The distribution grid is experiencing exponential growth of behind-the-meter DERs (distributed energy resources), including solar photovoltaic, electric vehicles and batteries, which are valuable resources that can help balance the grid and accelerate the energy transition.  

By 2030, it is forecasted that the number of distributed energy resources (DERs) will grow by sevenfold, while the number of electrical vehicles will potentially increase 18x, and in Europe alone, up to 60 million more heat pumps will be installed. One of today’s top priorities in the energy industry is to increase grid capacity while maintaining stability with decentralized and intermittent resources.  

However, the traditional distribution system was not built for two-way power flows and ever-increasing loads. This is leading to more frequent and extended overloads and over/under voltage in equipment – transformers, feeders, and substations. As a result, their lifespan is declining in an unknown manner and eventually, equipment is failing and outages occurring.  

Sabine Erlinghagen, CEO Siemens Grid Software, demystifies the digital solutions to enable a future-proof grid, and shares how Siemens’ new Gridscale X software can support utilities to manage the energy transition. 

1. What is top of mind for the utility industry right now?   

One of today’s top priorities in the energy industry is to increase grid capacity while maintaining stability with decentralized and intermittent resources. In many regions, due to increased electricity demand, there is a need to double the capacity in as little as seven to twelve years. Existing grids are at their limit, hindering progress on decarbonization and the energy transition towards net-zero. A second challenge is the exponential growth of distributed energy resources (DERs). This brings an unprecedented level of complexity to grid management – and presents a huge risk to grid stability and quality of service.      

2. What is the connection between visibility and grid capacity?   

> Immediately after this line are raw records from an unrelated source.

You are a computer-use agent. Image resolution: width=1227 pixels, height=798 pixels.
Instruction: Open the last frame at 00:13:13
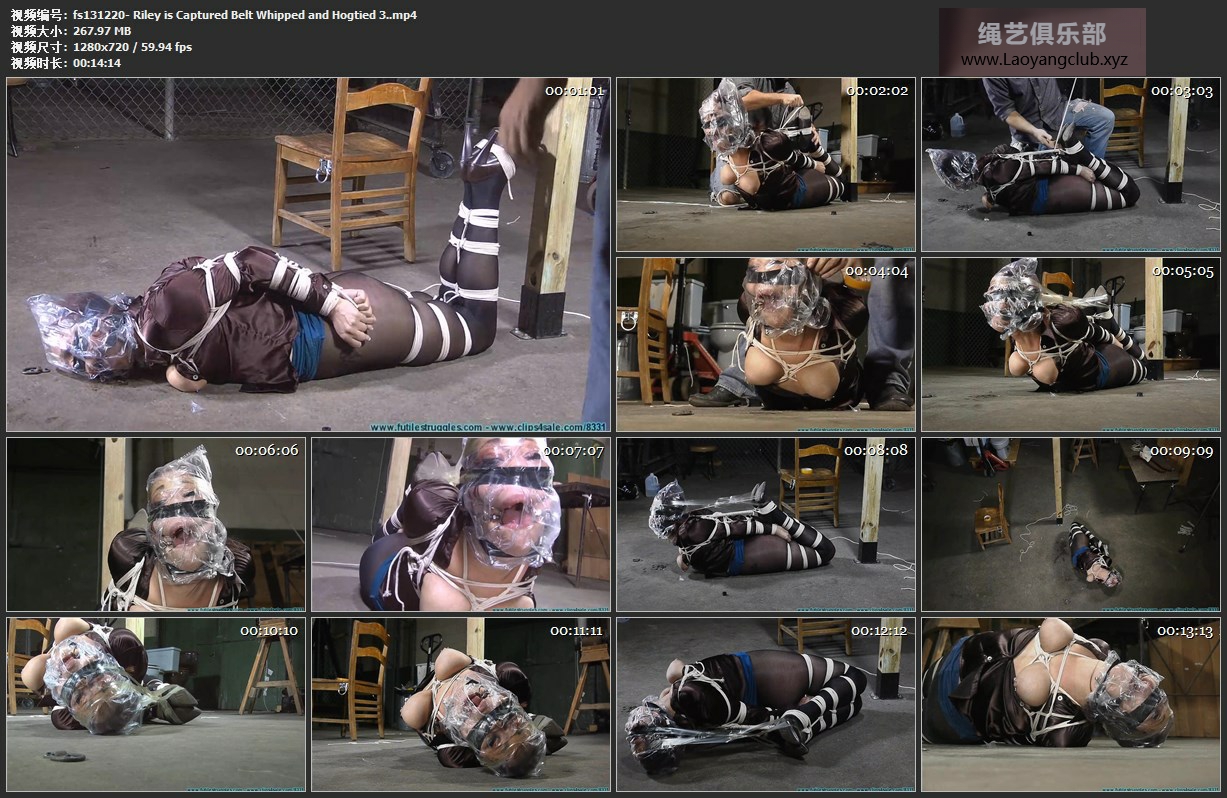[1070, 704]
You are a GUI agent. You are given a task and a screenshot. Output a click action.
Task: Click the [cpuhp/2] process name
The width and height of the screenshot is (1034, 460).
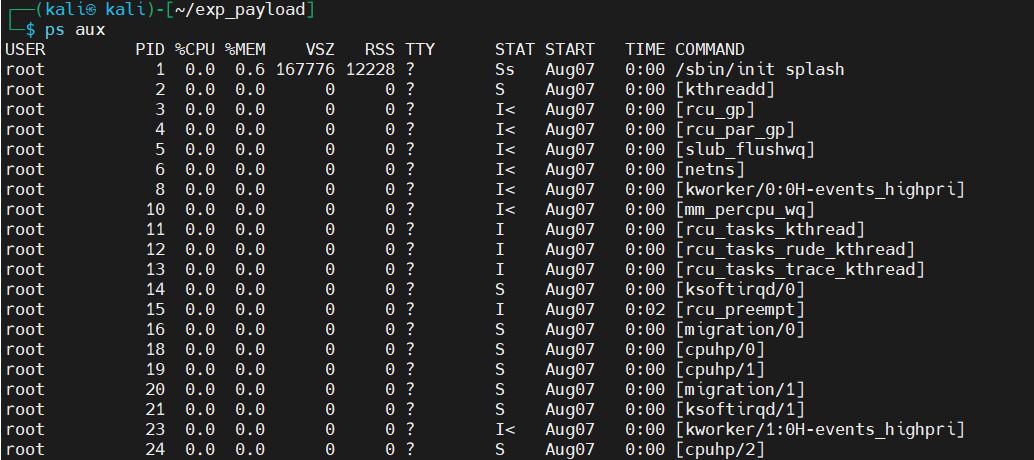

Most utilities can quantify the adoption of behind-the-meter DERs, but they lack the requisite detail needed to understand the location and behavior of these resources—both of which are necessary for effective grid management. Limited visibility can create a range of operational challenges – from the ability to conduct interconnection analysis to planning infrastructure upgrades to prevent issues that hinder performance. Additionally, a lack of visibility prevents utilities from knowing how much capacity they have left. As a result, they must be cautious and potentially reject connection requests they could have technically accepted. Another common outcome is making plans to build unnecessary new capacity, which is timely and expensive when they could have managed this in a more cost and time-effective way by maximizing already existing digital solutions.   

3. How can utilities harness the power of technology to mitigate these challenges?   

Utilities can benefit immensely from the power of innovative technologies. With software, utilities can move closer towards autonomous grid management, operating closer to the physical limits of the grid and reducing technical losses. Furthermore, software can turn DERs from a burden into an asset, by unlocking their full potential for flexibility. Siemens recently conducted a study of 100 decision-makers within the utility industry in North America and found that technology could play a significant role in increasing DER visibility, as it can help with precise forecasting, leading to more efficient planning and operations.      

4. Siemens has just announced the launch of Gridscale X™. Can you share more about this? 

Siemens has launched Gridscale X, making grid transformation easier and faster at scale. Gridscale X supports grid operators to tackle their most pressing challenges with software that is easy to deploy and integrate into an existing landscape. Most importantly, all the products are interoperable, open, flexible, as-a-service, and cybersecure. This ultimately paves the way towards autonomous grid management, empowering grid operators to successfully deal with the complexity of DERs, reliably operate grids closer to their physical limits, avoid operational inefficiencies, and efficiently plan for capacity expansions.   

5. One of the newly launched Gridscale X software products is called DER Insights. How could this bring us closer to the future of autonomous grids?  

DER Insights was developed as part of a co-innovation initiative with four North American utilities – and is the key for ensuring reliability while enabling an increase in flexibility of the distribution system. It provides grid operators with insights on how behind-the-meter DERs are impacting the grid at the transformer level – creating a level of visibility that has never been seen before. With these insights, operators can make smart, data-driven decisions for optimizing the allocation of capital investment for the most critical infrastructure upgrades, while significantly reducing unplanned operation and maintenance costs.